Input for this task:
::::::::::
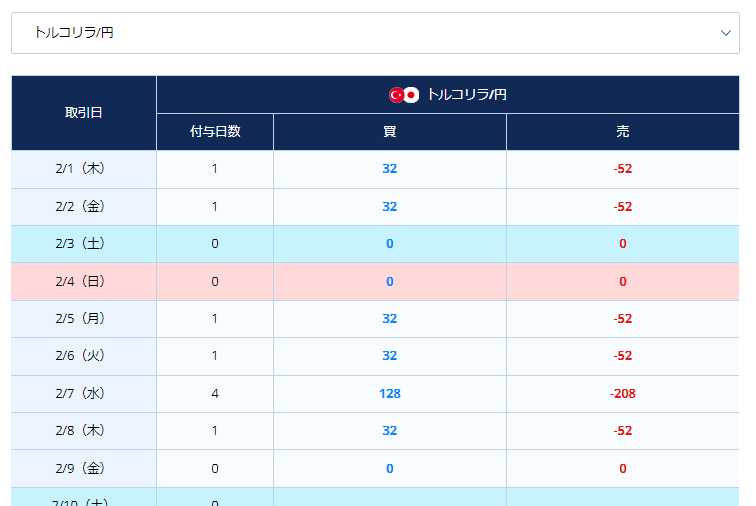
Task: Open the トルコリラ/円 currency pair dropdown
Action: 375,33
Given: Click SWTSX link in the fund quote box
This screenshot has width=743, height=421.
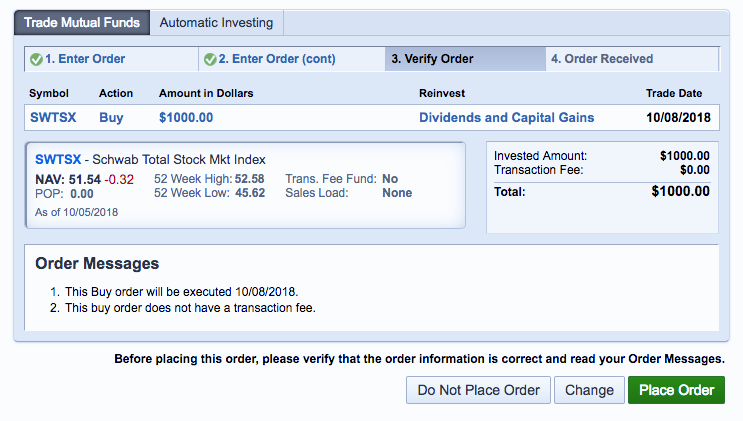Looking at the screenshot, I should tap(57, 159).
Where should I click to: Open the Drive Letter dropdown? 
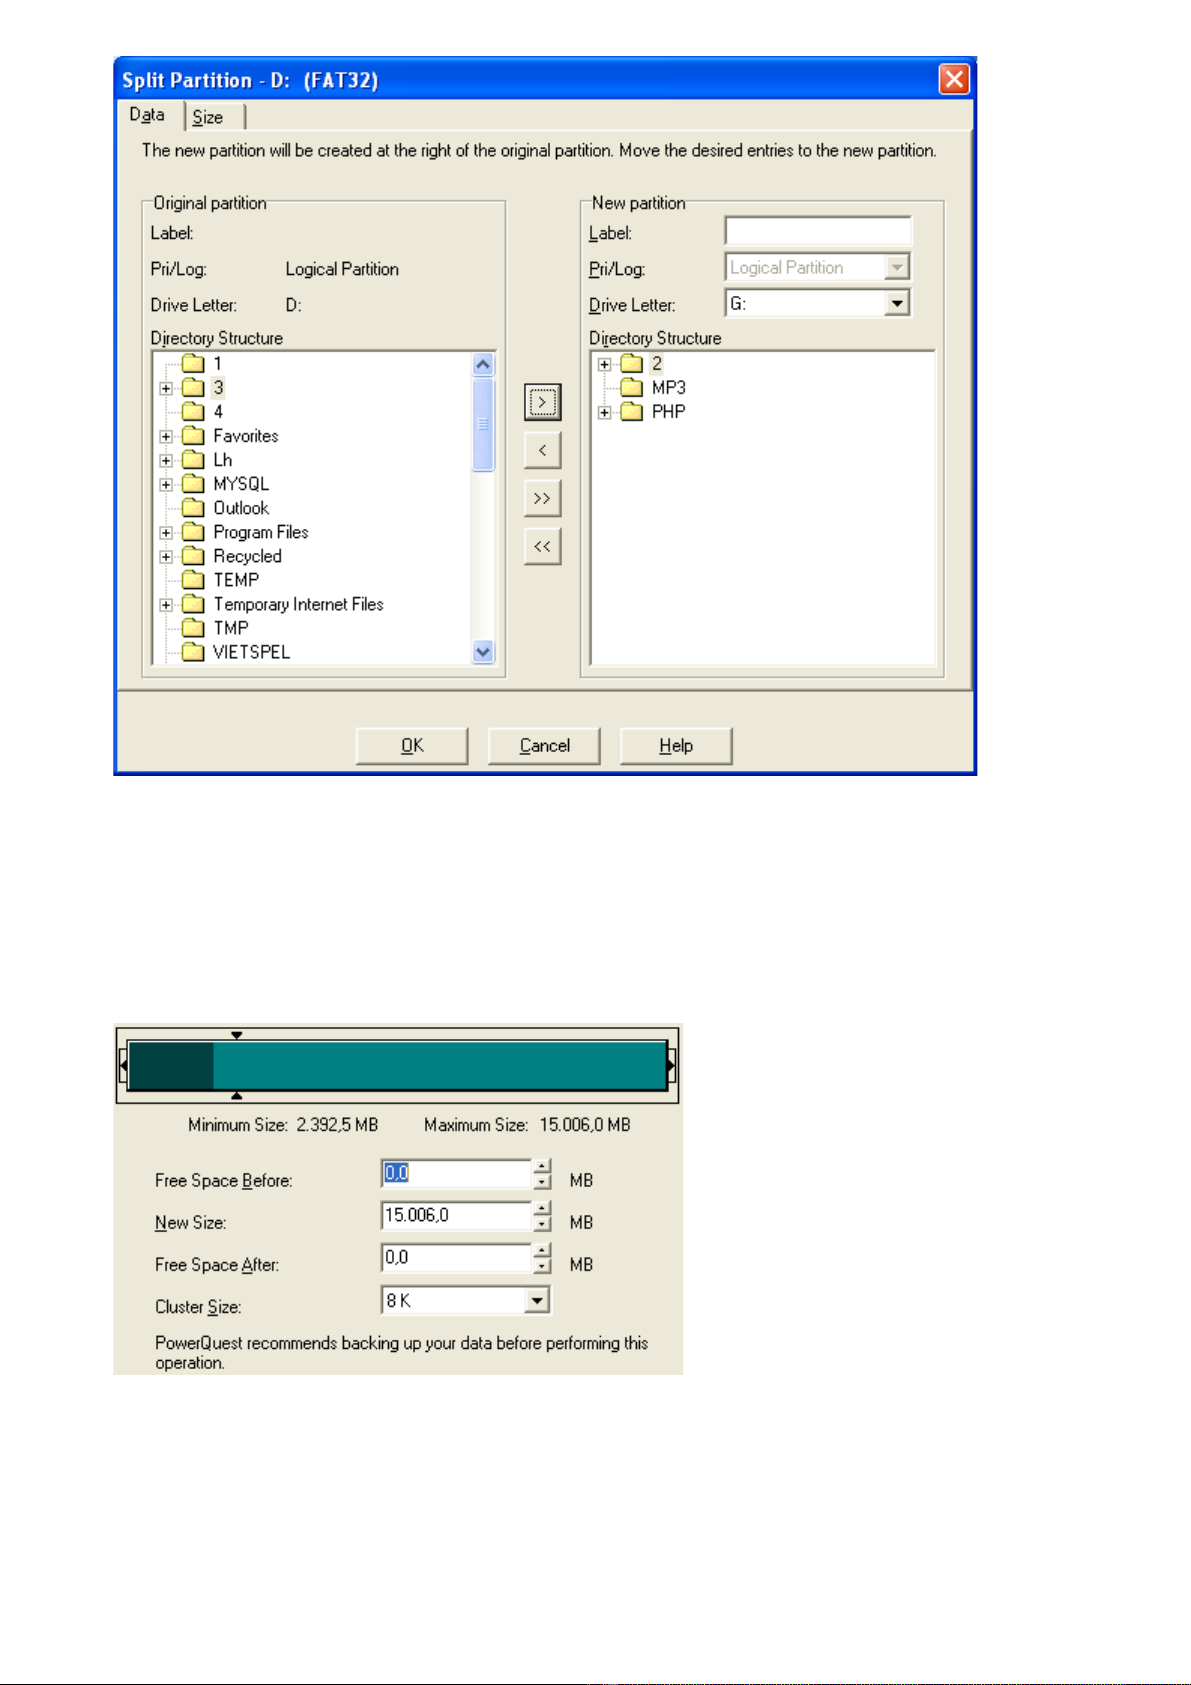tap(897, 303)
::::::::::
Directions for this task:
Produce an exact copy of the lines from the line with "Where should I" through the last line of the data above, both ends included. No pictures belong in it.

Exercise result:
Where should I click to: Open the Drive Letter dropdown? 
tap(897, 303)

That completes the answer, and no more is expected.